Todo comienza con los ciclos. El día y la noche, el frío del invierno y el calor del verano. Todo vuelve, nada es nuevo salvo la catástrofe que aterroriza al hombre y termina por convertirse en leyenda: la gran inundación, el viento que se llevó al poblado, los rayos que incendiaron el bosque. Lo regular, lo que ocurre todos los días, el ciclo, proporciona seguridad. El sol se eleva por la mañana y se pone por la tarde. Luego viene la luna y las estrellas. Dormiremos y el sol volverá a salir. En el ritmo encontramos algo a lo que agarrarnos. El hombre de las cavernas juega a predecir el efecto a partir de las causas.

Durante el desarrollo cognitivo infantil sucede algo similar. El niño no se cansa de jugar siempre a lo mismo, de oír siempre la misma historia por la noche, de saberse de memoria la película y seguir viéndola hasta la saciedad. Causa y efecto. Ahora pasará esto. El niño está contento porque predice el futuro con seguridad. Una piedra que cae. Siempre cae. Una pelota que bota. Siempre bota. El juego repetitivo, seguro, determinista pero a la vez azaroso, reafirma el conocimiento de las causas y los efectos. Reduce la complejidad y la incertidumbre del mundo exterior poniendo reglas, generando ritos, haciendo círculos sagrados o tableros con casillas. El juego, el rito, la vida. Todos queremos que Messi haga lo que hace siempre, que tire una diagonal de derecha a izquierda con la pelota atada a los pies, que deje atrás a cinco contrarios y lance el zurdazo letal a la red. El jugador de ajedrez que ha interiorizado las ideas de una apertura se siente seguro al jugarla y esa familiaridad reafirma el sentido de pertenencia a un grupo de iniciados. El bar de Rick en el corazón de Casablanca, su mesa apartada, el tablero, las piezas, los movimientos.

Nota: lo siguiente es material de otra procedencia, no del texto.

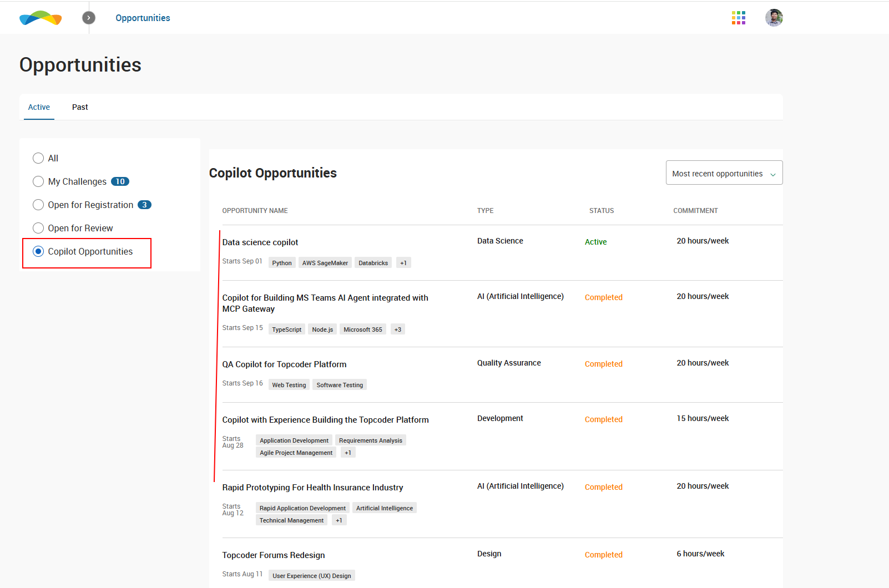The width and height of the screenshot is (889, 588).
Task: Open the Data science copilot opportunity
Action: click(x=260, y=242)
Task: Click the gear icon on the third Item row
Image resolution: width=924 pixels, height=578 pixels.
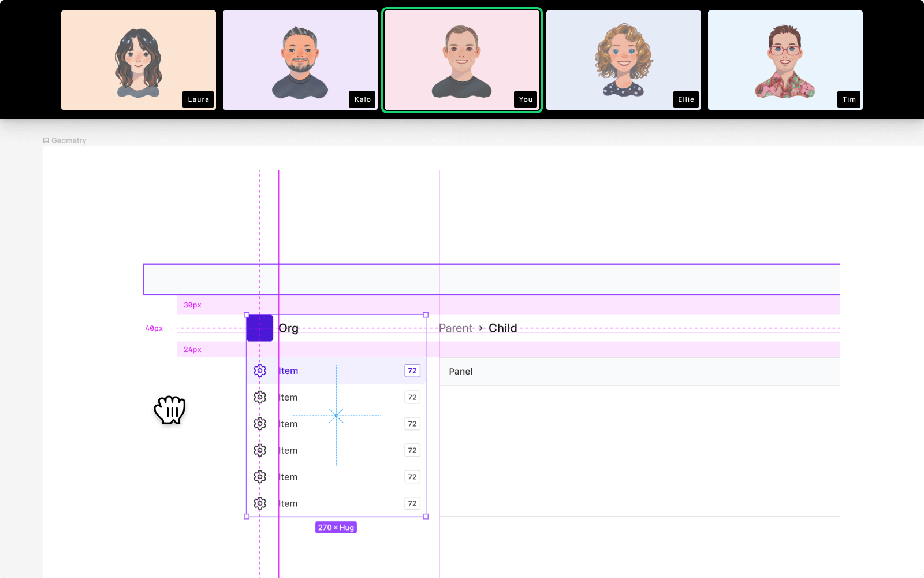Action: pyautogui.click(x=260, y=424)
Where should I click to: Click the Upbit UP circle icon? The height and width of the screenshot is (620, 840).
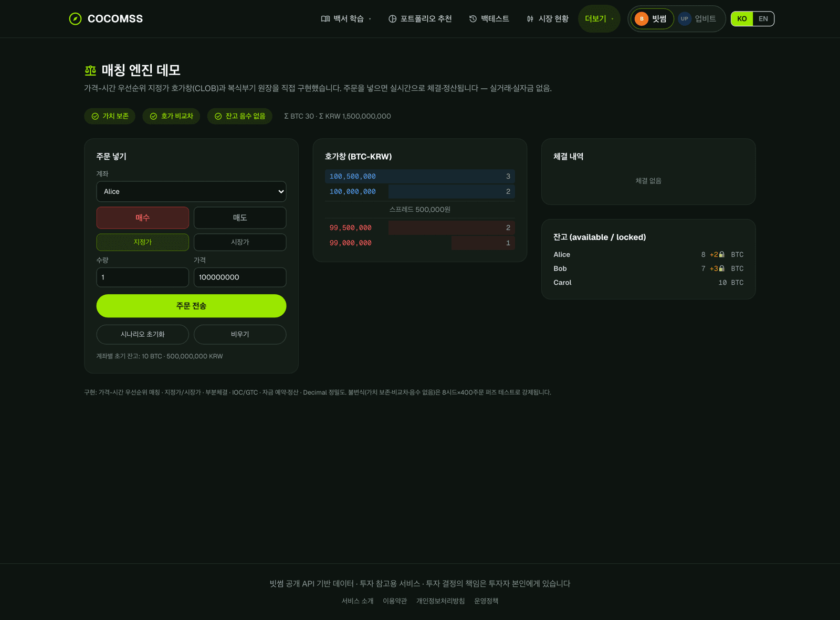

Volvamos brevemente sobre el círculo, un ámbito donde existen leyes propias (leyes sagradas), patrones llenos de significados para el iniciado, un elemento de azar que, sin embargo, está regido por leyes sobrenaturales. Juegos de adivinación, oráculos, el I Ching, piezas que caen sobre un círculo sagrado y, de pronto, un tablero. En este nuevo espacio hay casillas que delimitan las posibilidades, piezas que las recorren sorteando peligros para llegar al final del camino en el mismo centro donde se encuentra la recompensa (el viejo bisonte de la hechicera), es el parchís milenario. El tablero se reconvierte en el ashtapada de 64 casillas y los cuatro vértices del parchís son ahora ejércitos, asistimos al nacimiento del chaturanga. Más adelante, los cuatro ejércitos se convertirán en dos y las formas primitivas del ajedrez habrán visto la luz, hacia el siglo VII de la era común.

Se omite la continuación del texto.